What you have to do
Reproduce precisely the lines of the listing below, starting with the line that contains "Switch to detail.html tab" and stopping after the line that contains "Open models.py in"; include nothing else.

Records provided
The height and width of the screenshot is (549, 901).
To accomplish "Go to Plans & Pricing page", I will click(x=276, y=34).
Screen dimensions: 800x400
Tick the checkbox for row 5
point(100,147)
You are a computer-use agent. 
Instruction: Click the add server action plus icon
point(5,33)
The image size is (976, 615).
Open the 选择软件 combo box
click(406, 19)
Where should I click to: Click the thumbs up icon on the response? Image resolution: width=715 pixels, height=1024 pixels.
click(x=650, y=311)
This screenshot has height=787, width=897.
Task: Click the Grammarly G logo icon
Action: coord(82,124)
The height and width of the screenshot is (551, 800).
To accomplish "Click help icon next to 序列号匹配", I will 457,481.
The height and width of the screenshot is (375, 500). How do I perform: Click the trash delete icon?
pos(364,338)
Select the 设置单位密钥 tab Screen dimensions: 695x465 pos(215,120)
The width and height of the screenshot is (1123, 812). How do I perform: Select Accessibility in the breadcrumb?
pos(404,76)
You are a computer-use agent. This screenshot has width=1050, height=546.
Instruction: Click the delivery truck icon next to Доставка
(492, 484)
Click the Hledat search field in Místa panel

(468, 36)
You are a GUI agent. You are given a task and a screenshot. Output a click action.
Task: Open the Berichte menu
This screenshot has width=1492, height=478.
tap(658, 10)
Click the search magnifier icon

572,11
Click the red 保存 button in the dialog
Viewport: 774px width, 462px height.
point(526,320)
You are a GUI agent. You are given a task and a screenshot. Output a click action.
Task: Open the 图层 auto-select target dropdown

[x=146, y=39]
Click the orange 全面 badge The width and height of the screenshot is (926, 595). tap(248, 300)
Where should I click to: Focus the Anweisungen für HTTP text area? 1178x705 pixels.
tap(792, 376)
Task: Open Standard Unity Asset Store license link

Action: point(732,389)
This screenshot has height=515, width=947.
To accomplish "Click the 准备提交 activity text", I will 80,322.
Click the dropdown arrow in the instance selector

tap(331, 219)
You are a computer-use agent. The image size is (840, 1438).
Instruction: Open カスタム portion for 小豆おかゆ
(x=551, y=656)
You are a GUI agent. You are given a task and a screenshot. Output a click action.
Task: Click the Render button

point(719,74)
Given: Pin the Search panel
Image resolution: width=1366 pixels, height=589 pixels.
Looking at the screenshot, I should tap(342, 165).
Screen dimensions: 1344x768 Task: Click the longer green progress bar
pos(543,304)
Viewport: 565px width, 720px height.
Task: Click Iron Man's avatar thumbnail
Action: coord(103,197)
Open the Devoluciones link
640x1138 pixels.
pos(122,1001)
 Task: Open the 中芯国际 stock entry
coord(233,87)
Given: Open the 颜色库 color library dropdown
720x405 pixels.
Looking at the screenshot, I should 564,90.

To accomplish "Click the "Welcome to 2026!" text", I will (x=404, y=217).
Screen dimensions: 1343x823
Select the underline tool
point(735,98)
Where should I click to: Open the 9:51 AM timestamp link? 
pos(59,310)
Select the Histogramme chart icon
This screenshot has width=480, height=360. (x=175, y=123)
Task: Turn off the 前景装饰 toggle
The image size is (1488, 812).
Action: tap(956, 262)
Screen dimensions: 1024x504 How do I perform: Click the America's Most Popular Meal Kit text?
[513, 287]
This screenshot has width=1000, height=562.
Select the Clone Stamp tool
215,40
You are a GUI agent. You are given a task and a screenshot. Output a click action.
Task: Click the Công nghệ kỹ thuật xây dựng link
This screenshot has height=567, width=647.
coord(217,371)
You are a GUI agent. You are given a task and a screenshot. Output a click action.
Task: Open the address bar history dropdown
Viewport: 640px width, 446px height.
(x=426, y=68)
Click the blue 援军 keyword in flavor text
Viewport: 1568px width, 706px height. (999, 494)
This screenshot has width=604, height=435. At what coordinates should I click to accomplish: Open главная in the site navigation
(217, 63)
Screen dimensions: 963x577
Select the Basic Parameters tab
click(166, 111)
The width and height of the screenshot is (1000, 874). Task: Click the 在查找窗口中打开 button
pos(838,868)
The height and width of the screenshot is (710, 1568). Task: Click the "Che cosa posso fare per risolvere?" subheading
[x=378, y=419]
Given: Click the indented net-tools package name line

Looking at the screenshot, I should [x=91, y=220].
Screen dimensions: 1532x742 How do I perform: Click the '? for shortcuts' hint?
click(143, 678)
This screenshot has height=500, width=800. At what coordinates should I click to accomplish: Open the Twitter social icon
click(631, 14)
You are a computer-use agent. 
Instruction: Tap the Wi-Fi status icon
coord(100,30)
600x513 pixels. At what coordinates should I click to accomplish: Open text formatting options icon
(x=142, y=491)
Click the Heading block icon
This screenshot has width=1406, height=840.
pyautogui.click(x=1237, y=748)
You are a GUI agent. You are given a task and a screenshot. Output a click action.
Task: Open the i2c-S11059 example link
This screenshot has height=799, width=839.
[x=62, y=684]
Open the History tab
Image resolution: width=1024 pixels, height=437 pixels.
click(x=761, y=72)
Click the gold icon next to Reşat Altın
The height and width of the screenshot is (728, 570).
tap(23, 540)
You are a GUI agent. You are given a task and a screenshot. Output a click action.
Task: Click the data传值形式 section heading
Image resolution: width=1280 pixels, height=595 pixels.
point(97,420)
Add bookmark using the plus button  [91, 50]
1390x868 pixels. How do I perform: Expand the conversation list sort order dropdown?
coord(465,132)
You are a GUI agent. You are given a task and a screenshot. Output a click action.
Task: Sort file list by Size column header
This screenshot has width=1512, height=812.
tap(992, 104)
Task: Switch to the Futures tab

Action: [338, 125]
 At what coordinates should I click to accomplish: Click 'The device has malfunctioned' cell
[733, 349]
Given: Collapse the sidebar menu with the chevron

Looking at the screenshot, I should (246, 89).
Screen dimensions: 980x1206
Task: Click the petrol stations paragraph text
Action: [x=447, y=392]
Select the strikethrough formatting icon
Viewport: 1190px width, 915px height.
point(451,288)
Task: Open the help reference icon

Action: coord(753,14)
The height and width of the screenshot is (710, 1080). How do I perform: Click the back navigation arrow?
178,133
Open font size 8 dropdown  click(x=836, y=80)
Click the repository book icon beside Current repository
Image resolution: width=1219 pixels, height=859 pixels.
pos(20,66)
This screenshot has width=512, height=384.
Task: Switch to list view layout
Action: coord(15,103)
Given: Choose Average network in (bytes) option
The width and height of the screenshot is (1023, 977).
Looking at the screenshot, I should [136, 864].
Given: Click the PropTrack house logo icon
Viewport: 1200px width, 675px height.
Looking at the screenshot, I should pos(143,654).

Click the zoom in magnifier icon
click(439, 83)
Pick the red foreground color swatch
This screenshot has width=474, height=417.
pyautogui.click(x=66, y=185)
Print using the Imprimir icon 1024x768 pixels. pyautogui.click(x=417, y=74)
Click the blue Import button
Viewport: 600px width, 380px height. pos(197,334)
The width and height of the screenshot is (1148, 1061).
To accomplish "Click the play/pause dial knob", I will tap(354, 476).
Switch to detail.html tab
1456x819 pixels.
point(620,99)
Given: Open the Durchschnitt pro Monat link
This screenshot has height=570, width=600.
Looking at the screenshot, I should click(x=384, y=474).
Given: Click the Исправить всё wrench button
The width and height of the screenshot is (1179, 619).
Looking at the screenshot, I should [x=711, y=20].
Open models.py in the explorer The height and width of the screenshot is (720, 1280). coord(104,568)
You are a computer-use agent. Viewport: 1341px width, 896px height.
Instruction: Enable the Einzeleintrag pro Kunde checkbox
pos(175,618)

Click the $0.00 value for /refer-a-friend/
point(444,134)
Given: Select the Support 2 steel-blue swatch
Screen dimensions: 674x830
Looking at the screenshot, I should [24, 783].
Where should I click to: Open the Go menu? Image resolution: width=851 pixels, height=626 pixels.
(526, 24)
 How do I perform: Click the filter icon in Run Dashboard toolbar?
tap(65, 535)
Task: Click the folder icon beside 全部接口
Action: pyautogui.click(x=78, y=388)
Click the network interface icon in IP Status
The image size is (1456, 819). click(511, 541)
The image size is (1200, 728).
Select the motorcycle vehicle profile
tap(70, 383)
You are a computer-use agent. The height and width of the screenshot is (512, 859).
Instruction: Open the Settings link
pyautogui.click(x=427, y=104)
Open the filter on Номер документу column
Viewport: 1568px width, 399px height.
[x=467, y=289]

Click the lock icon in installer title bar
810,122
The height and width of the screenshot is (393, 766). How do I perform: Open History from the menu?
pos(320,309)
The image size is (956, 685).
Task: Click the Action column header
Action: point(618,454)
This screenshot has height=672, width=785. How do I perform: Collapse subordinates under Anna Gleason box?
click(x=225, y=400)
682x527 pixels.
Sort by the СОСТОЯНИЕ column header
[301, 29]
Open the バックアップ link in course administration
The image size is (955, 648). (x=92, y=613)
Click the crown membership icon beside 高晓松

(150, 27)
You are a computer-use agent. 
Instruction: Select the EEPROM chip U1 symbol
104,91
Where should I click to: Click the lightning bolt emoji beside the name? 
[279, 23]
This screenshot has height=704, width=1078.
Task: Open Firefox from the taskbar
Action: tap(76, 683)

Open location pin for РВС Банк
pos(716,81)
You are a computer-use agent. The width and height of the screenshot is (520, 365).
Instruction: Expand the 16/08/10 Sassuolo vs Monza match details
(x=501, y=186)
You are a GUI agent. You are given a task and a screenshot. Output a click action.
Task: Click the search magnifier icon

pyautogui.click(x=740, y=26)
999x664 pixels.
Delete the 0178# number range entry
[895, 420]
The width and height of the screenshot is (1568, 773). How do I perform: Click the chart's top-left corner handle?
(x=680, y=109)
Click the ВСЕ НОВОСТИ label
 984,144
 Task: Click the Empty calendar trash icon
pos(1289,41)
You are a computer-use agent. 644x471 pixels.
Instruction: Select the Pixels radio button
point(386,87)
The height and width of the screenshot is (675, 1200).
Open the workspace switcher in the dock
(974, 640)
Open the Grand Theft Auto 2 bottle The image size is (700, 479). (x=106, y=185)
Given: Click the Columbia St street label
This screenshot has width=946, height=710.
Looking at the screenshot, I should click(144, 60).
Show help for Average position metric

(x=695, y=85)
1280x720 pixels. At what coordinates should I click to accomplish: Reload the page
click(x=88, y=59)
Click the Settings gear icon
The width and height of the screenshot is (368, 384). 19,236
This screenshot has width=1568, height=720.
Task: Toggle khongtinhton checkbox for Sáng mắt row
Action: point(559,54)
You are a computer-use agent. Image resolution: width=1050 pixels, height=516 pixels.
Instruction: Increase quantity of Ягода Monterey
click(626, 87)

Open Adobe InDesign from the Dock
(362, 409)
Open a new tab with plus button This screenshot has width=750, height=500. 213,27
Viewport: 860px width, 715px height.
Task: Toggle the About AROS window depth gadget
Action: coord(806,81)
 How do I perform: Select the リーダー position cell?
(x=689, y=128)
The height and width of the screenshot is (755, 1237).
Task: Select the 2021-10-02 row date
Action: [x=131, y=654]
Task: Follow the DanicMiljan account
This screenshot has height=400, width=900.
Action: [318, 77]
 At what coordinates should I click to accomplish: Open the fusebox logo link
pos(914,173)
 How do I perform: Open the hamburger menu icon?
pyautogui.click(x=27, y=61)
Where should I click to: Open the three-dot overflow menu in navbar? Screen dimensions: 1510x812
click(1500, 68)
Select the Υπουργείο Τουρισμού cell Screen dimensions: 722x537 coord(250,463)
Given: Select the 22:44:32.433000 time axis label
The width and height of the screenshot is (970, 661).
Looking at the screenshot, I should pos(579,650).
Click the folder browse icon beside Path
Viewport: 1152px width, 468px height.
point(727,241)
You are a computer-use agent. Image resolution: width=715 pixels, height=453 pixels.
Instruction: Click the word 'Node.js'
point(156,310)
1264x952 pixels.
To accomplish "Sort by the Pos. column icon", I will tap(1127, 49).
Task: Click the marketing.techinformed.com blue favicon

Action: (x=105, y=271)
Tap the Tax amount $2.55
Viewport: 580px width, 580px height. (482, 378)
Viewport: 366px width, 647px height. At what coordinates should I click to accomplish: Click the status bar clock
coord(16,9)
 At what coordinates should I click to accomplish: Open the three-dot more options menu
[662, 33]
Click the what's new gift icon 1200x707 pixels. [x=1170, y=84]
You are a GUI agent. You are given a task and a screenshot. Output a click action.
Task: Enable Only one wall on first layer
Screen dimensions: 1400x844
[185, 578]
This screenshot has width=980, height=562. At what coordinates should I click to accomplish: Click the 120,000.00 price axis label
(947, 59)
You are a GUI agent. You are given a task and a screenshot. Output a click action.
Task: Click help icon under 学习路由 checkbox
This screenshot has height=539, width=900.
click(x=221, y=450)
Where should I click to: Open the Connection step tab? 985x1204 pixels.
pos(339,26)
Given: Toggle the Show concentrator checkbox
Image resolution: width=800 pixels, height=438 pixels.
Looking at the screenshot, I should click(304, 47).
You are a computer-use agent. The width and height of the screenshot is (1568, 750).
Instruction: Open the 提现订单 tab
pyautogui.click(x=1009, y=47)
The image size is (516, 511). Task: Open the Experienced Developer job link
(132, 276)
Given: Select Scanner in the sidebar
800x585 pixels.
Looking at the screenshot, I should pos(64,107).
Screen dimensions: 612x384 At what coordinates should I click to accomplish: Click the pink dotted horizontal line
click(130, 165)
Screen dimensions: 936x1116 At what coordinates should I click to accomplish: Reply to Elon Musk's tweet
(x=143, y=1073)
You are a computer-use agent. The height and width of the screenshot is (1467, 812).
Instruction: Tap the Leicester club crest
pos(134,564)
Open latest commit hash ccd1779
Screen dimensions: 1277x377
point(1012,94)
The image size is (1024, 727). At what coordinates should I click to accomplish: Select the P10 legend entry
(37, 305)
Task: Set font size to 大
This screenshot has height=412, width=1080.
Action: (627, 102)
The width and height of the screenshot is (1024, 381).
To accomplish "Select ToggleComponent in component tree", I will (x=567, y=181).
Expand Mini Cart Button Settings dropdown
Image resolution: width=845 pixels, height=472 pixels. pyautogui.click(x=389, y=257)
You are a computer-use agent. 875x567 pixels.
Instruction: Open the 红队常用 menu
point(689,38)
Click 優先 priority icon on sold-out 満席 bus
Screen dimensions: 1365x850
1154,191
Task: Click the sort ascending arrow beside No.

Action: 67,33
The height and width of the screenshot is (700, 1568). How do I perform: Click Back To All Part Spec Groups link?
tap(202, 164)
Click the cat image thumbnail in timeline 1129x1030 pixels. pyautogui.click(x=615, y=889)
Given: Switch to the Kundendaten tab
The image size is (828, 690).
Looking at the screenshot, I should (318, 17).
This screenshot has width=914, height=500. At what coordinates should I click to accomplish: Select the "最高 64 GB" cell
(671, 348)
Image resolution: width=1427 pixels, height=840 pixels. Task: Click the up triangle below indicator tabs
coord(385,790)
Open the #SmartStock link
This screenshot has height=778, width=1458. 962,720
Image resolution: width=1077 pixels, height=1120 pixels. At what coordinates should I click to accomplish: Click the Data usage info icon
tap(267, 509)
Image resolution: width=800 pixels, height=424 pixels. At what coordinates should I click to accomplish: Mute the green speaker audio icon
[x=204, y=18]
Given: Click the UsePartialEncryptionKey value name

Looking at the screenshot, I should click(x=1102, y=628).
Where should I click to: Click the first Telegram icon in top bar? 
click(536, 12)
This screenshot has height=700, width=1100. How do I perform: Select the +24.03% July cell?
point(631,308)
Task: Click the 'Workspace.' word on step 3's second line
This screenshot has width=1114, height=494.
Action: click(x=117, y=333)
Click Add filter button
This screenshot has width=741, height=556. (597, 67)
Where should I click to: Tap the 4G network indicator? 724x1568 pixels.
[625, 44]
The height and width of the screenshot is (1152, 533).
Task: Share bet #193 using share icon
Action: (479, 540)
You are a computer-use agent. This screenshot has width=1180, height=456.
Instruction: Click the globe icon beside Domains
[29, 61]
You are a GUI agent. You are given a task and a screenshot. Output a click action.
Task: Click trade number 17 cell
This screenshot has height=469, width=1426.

Solution
Switch to detail.html tab
1456x819 pixels.
point(620,99)
Given: Open the Durchschnitt pro Monat link
This screenshot has height=570, width=600.
Looking at the screenshot, I should click(x=384, y=474).
Given: Click the Исправить всё wrench button
The width and height of the screenshot is (1179, 619).
Looking at the screenshot, I should [x=711, y=20].
Open models.py in the explorer The height and width of the screenshot is (720, 1280). coord(104,568)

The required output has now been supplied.